Уже через неделю Хидэмаро отплыл в Европу. Это был конец. Вскоре разразилась война, а с ней погибла моя первая большая любовь.
Мой дебют в качестве гейши
Чтобы девушка могла стать в Симбаси гейшей, ей необходимо было иметь явные способности к танцу и игре на сямисэне. Мне были особо близки довоенные нравы Симбаси, когда «мир цветов и ив» переживал свой расцвет.
Тогда в Токио существовало бесчисленное множество союзов гейш, и поскольку самих гейш была не одна тысяча, в различных местах выработались свои правила организации дебюта для гейши, так называемого о-хиромэ. В одних кругах гейш не устраивалось никаких испытаний, поскольку там девушек доставляли прямиком из деревень, и после ускоренного двухмесячного обучения их посвящали в гейши. Мне хочется показать присущие Симбаси до войны особенности.
У нас проводились крайне строгие испытания. Танцы, которыми мы должны были овладеть, особо тяготели к школам Фудзима-рю и Ханаяги-рю, позже сюда добавилась хореография наставника Ниси-кава Сэндзо. Обучение игре на сямисэне было главным образом сосредоточено на овладении такими жанрами, какногауяш, киёното, токивадзуи утад-зава.
Будущие юные гейши тоже были самого различного происхождения. Одни были выходцами из сельской местности, совершенно наивными. Другие же были приемными дочерьми из заведений гейш. Даже родные дочери уважаемых владельцев чайных домиков или заведений гейш часто обучались этому ремеслу. Различия между этими отдельными категориями девушек были очевидными. Однако все без исключения, кто хотел стать симбаси-гейшей, должны были выдержать строгий экзамен.
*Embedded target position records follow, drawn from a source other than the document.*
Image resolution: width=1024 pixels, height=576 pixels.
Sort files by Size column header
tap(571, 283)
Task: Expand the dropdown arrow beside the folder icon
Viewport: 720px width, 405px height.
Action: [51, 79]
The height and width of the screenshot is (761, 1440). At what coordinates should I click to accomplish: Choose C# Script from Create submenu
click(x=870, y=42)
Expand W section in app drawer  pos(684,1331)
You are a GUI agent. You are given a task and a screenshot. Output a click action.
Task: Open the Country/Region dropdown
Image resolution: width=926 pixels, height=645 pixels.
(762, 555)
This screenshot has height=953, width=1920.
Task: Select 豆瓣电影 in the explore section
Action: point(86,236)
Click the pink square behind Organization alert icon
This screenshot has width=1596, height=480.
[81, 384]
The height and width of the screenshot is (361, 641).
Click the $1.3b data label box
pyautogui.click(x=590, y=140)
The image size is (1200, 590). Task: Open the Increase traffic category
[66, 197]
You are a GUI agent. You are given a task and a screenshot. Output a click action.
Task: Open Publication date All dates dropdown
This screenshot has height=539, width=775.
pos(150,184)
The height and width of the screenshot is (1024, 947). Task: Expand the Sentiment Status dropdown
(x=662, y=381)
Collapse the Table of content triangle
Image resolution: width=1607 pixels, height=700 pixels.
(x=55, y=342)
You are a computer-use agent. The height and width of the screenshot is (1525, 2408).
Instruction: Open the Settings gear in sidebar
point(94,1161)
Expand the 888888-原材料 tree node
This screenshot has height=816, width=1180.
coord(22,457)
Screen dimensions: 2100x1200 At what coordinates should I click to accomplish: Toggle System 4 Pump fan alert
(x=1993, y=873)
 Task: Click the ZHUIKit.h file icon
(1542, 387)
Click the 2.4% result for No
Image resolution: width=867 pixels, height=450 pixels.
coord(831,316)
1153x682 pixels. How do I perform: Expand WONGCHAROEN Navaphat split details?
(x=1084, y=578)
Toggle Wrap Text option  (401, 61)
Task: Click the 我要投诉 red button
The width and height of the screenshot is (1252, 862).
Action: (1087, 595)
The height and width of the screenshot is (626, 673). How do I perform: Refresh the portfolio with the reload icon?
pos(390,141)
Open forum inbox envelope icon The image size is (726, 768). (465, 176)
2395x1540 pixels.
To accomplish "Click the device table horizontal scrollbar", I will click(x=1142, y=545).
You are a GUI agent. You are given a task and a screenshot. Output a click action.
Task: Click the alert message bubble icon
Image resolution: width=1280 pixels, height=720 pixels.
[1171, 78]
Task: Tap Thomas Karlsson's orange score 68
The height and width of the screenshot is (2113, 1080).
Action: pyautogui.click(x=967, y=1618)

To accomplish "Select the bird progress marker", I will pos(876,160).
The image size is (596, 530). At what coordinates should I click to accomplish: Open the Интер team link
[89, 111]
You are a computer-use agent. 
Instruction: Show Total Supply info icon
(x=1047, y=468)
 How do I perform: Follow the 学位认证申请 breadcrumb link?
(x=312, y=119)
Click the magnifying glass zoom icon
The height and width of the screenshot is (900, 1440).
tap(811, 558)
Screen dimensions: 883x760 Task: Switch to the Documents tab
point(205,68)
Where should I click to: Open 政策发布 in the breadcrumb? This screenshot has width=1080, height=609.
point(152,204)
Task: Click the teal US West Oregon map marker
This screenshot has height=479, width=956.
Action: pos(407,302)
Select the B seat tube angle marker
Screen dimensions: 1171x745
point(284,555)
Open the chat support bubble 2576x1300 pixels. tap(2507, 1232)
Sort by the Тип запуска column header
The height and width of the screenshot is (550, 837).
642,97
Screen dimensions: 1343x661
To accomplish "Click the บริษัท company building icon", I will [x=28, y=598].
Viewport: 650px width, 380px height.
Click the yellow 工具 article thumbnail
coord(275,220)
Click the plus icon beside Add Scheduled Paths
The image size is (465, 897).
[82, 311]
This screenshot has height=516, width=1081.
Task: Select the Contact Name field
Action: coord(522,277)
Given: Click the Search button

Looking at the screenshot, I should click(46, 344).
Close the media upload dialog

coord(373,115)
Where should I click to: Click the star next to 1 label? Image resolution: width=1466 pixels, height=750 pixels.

Раньше большинство девушек обучались по меньшей мере одному виду традиционного японского искусства, даже если у них не было особой цели становиться гейшей. Искусством составления цветов или чайной церемонией мог овладеть и взрослый ребенок, но обучение танцам и игре на сямисэне лучше всего было начинать по возможности с самого раннего возраста. Подобно тому как нынешние родители заставляют своих дочерей брать уроки игры на пианино или балетного танца, в ту пору девочки из высокопоставленных образованных семей должны были овладевать японским танцем и игрой на сямисэне, служащей аккомпанементом при исполнении нагаута. Многие девушки, которые, подобно мне, не происходили из чайных домиков или заведений гейш, должны были сызмальства обучаться японскому танцу и игре на сямисэне, даже если у них порой ноги и руки были как крюки. В определенные дни каждого месяца происходили экзамены, где нагаута, киёмото и другие направления японского танца были обязательными, и к ним усердно готовились.
В Симбаси гейши-соискательницы должны были показать в одной из дисциплин особые успехи. Это могли быть игра на сямисэне, пение в жанре киёмото или танец в стиле нисикава.
Пополудни весь квартал содрогался от всякой разноголосицы звуков, что извлекали усердно занимающиеся на сямисэне.
Если девушка не выдерживала испытания, она могла повторить попытку по истечении трех месяцев. Если же в течение полугода она три раза провалится, то считается непригодной, и ей приходится искать другое занятие.
Но даже для выдержавшей экзамен новоиспеченной гейши испытания не заканчивались, поскольку осенью и весной устраивались традиционные танцы адзума, а в июне, помимо всего, давалось целое представление адзума, и все это требовало бесконечных проб.
При исполнении танцев адзума в апреле и октябре на сцену все выходили — от тринадцатилетних учениц (хангёку) до совершенно юных школьниц (ситадзикко) включительно. Иначе обстояло дело при организации представления адзума в июне, когда требовался высокий профессиональный уровень. Чтобы ему соответствовать для получения ангажемента, гейши должны были готовиться еще усердней, нежели в период подготовки к экзаменам.